Problem
Transcribe the lines word for word, everything from the very first one down to the line that contains "subnav-item-student-import: 学员导入 is", with that line included.
[Exercise input — start]
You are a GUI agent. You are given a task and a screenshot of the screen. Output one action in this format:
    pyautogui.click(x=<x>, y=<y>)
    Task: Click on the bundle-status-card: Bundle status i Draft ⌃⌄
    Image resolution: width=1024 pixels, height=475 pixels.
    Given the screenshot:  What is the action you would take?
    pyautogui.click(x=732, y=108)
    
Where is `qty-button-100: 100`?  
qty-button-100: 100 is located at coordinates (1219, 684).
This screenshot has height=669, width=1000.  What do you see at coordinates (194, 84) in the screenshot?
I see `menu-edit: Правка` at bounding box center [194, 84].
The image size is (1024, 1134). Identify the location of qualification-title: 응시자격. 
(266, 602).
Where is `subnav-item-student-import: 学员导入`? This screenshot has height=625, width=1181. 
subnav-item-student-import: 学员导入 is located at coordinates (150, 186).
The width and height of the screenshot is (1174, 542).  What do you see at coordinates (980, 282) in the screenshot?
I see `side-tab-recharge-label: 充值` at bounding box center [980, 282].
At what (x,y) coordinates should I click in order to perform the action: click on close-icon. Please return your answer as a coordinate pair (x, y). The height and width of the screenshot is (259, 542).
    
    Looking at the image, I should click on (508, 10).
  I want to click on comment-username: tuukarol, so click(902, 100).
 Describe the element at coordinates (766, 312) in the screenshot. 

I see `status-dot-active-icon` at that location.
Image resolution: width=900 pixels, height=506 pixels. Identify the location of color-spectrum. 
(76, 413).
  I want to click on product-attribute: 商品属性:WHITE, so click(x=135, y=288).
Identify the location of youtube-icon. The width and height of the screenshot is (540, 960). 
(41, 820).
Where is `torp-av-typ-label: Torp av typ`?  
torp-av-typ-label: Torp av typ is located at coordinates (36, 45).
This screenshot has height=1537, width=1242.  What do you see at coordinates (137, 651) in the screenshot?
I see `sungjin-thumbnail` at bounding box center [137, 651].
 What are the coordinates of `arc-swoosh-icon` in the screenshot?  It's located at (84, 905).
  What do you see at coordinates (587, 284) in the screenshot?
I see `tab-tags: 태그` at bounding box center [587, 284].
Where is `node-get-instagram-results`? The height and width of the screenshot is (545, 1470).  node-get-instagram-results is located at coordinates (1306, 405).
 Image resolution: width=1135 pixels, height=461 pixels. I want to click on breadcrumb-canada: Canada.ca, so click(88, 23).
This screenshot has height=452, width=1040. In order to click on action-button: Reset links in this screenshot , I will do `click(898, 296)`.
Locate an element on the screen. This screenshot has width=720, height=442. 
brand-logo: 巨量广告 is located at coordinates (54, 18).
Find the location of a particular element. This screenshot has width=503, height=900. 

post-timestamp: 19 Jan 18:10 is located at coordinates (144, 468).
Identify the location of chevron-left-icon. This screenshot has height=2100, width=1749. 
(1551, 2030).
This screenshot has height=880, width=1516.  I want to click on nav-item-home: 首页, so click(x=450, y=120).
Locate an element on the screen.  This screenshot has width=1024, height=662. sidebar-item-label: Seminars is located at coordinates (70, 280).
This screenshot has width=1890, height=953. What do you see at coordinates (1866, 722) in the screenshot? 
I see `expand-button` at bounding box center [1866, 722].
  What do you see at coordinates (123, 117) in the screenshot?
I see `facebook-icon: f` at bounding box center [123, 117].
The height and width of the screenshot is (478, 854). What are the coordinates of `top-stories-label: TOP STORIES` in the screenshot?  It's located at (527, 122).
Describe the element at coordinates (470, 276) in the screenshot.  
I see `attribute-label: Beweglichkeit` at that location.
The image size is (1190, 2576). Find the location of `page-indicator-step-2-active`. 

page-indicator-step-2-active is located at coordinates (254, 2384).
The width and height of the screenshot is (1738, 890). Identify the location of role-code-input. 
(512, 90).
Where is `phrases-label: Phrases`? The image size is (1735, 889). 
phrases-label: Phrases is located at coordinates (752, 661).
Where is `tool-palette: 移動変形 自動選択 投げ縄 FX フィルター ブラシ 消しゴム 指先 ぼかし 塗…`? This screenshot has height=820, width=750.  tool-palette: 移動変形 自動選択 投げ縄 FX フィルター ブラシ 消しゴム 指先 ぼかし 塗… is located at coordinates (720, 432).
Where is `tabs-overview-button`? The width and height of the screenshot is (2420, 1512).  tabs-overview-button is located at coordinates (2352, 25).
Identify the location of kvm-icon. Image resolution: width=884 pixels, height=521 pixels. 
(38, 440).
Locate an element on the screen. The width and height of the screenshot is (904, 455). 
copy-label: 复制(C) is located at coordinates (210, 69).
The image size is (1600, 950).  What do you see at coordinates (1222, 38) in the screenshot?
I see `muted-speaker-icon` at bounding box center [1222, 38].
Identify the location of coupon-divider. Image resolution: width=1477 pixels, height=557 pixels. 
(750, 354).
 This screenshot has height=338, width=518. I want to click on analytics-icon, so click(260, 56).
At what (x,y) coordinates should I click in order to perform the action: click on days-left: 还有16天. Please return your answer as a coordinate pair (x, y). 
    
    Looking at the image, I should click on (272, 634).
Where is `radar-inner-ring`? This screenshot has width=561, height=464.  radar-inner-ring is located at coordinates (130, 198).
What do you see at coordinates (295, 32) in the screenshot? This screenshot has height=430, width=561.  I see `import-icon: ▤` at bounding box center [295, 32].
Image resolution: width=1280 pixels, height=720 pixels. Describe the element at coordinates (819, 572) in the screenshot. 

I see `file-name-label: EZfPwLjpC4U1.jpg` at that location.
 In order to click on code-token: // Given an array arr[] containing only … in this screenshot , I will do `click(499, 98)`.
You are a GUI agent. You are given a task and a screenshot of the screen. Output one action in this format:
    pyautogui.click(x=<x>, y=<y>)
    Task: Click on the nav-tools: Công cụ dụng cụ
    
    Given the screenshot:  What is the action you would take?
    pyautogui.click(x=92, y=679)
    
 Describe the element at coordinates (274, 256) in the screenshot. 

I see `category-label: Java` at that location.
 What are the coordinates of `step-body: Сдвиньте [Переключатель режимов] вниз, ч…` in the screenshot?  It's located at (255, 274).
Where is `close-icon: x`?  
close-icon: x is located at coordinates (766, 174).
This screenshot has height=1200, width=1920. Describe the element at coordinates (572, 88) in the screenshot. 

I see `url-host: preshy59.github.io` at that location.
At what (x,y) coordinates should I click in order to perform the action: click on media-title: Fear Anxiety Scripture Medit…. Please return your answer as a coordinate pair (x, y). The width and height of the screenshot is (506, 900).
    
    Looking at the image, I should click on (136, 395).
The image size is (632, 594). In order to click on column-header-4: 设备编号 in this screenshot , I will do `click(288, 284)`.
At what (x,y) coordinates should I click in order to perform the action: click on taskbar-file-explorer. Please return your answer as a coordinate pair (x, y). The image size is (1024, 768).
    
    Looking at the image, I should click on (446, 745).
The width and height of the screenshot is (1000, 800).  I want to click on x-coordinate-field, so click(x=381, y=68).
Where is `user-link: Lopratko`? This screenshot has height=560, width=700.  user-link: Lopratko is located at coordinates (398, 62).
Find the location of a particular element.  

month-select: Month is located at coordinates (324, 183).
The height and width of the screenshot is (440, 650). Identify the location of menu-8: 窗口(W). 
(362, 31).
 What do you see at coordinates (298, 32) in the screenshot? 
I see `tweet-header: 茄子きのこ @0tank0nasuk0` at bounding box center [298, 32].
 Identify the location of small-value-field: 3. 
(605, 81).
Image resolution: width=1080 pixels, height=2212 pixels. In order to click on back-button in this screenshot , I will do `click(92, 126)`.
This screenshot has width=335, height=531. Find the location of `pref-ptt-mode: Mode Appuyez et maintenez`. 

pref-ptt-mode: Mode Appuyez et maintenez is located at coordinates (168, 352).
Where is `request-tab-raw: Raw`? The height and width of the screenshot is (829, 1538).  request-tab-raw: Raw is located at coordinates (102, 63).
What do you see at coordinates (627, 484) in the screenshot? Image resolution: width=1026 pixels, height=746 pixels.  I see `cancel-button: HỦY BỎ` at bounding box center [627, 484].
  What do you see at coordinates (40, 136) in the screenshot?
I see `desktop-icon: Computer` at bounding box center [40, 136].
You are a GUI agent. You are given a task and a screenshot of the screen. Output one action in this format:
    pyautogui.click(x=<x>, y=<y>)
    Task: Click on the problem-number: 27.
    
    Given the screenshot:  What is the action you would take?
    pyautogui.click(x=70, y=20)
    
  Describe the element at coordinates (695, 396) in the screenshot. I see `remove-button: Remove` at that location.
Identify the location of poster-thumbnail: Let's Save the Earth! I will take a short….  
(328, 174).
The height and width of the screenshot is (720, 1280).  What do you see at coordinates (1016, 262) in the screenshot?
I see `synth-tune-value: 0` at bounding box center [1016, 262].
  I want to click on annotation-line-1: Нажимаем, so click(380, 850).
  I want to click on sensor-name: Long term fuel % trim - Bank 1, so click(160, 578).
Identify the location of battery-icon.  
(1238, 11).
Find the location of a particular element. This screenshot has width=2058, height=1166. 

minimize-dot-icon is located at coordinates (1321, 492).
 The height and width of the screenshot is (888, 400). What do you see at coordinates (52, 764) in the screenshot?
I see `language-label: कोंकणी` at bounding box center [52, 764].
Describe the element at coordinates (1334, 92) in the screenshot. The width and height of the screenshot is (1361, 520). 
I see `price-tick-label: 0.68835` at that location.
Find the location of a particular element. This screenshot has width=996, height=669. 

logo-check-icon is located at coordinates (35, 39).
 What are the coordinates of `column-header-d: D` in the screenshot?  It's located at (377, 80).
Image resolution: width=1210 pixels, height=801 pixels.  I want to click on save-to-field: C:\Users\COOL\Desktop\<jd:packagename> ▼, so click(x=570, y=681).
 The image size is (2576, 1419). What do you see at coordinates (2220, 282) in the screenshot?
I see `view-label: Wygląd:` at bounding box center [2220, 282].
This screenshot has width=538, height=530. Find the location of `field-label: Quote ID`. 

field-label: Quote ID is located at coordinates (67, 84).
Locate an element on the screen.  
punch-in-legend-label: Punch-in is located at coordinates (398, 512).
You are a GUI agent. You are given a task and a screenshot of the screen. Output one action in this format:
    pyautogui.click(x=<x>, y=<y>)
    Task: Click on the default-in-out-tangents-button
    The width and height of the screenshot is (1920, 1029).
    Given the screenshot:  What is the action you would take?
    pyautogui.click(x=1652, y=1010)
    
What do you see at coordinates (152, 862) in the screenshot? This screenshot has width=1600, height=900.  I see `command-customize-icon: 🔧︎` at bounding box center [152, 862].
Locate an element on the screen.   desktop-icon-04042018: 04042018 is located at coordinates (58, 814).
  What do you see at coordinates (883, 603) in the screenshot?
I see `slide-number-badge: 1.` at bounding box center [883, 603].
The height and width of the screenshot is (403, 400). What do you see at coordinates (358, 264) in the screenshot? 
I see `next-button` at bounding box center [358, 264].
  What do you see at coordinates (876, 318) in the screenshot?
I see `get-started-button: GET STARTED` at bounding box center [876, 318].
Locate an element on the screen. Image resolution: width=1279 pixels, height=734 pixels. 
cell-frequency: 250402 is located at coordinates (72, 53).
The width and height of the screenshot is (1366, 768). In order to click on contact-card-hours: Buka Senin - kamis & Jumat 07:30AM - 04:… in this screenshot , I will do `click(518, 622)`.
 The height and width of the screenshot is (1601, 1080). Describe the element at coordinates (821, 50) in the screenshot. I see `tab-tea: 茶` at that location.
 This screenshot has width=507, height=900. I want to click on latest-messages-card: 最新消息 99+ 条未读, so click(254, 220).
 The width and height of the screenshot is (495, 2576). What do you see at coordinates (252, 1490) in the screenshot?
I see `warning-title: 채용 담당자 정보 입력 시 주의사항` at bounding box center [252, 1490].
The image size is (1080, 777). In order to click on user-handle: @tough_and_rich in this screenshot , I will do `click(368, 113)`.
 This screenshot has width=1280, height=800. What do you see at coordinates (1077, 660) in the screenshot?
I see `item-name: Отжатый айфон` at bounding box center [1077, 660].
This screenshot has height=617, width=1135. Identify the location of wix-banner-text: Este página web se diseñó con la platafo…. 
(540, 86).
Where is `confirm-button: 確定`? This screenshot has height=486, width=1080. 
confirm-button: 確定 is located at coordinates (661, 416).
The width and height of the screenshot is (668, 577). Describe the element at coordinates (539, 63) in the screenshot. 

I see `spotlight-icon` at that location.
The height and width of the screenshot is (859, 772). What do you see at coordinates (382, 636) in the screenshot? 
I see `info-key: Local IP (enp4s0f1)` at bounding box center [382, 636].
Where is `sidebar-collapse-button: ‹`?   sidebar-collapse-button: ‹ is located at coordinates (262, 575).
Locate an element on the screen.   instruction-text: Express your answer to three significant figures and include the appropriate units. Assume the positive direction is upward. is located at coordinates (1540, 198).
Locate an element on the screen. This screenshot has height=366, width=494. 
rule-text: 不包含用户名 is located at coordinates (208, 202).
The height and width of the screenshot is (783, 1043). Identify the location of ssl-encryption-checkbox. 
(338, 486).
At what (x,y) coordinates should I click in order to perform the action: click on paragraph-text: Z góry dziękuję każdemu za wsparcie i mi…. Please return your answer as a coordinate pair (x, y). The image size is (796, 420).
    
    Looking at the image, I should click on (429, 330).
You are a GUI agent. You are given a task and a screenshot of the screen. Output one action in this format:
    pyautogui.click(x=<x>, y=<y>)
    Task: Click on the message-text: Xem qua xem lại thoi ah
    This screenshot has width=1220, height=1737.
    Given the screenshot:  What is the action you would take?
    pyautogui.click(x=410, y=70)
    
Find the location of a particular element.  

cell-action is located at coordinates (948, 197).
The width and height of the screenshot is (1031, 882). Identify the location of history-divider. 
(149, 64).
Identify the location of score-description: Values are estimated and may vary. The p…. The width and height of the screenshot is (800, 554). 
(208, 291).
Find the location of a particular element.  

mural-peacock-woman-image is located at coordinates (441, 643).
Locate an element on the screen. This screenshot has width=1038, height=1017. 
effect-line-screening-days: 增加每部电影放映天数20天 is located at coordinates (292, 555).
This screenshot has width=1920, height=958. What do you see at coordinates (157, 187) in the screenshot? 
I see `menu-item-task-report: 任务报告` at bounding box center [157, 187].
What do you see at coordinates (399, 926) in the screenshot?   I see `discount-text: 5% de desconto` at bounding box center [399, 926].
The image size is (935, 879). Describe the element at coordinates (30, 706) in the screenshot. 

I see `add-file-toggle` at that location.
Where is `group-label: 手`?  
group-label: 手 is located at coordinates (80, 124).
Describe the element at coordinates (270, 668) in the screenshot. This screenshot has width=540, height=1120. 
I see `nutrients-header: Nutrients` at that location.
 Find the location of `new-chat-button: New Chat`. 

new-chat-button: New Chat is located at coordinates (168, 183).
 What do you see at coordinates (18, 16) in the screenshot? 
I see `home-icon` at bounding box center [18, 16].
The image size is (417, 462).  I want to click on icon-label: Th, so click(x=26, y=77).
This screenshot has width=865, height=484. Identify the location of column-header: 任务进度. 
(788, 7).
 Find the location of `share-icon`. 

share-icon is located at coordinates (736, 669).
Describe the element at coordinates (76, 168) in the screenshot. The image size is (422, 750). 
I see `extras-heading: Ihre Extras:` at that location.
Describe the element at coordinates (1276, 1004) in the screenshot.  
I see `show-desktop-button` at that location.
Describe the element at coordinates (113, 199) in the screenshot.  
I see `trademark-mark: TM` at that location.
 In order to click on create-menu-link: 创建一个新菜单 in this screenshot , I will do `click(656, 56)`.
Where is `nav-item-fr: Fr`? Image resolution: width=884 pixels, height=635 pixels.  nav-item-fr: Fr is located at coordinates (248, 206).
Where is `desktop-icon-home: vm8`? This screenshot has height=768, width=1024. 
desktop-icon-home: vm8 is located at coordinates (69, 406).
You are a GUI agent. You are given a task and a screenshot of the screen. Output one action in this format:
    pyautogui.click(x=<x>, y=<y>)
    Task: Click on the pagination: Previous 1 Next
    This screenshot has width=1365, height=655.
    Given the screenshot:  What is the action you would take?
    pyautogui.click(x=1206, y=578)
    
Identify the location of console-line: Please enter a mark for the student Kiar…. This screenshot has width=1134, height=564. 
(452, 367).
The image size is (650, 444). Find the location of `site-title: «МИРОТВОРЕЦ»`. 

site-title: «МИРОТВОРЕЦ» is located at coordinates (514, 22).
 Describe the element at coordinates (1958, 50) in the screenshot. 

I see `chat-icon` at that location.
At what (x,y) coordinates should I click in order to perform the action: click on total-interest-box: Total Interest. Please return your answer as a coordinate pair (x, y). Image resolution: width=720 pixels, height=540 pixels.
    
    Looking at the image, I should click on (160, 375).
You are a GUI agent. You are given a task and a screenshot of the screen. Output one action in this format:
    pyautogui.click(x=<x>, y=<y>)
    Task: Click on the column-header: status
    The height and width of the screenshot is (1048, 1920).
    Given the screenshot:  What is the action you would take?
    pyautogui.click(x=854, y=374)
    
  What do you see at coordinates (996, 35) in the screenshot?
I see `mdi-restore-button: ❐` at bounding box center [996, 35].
[Exercise input — finish]
Response area
You are a GUI agent. You are given a task and a screenshot of the screen. Output one action in this format:
    pyautogui.click(x=<x>, y=<y>)
    Task: Click on the bundle-status-card: Bundle status i Draft ⌃⌄
    Image resolution: width=1024 pixels, height=475 pixels.
    Given the screenshot:  What is the action you would take?
    pyautogui.click(x=732, y=108)
    
Where is `qty-button-100: 100`?  
qty-button-100: 100 is located at coordinates (1219, 684).
This screenshot has height=669, width=1000.  What do you see at coordinates (194, 84) in the screenshot?
I see `menu-edit: Правка` at bounding box center [194, 84].
The image size is (1024, 1134). Identify the location of qualification-title: 응시자격. 
(266, 602).
Where is `subnav-item-student-import: 学员导入`? This screenshot has height=625, width=1181. 
subnav-item-student-import: 学员导入 is located at coordinates (150, 186).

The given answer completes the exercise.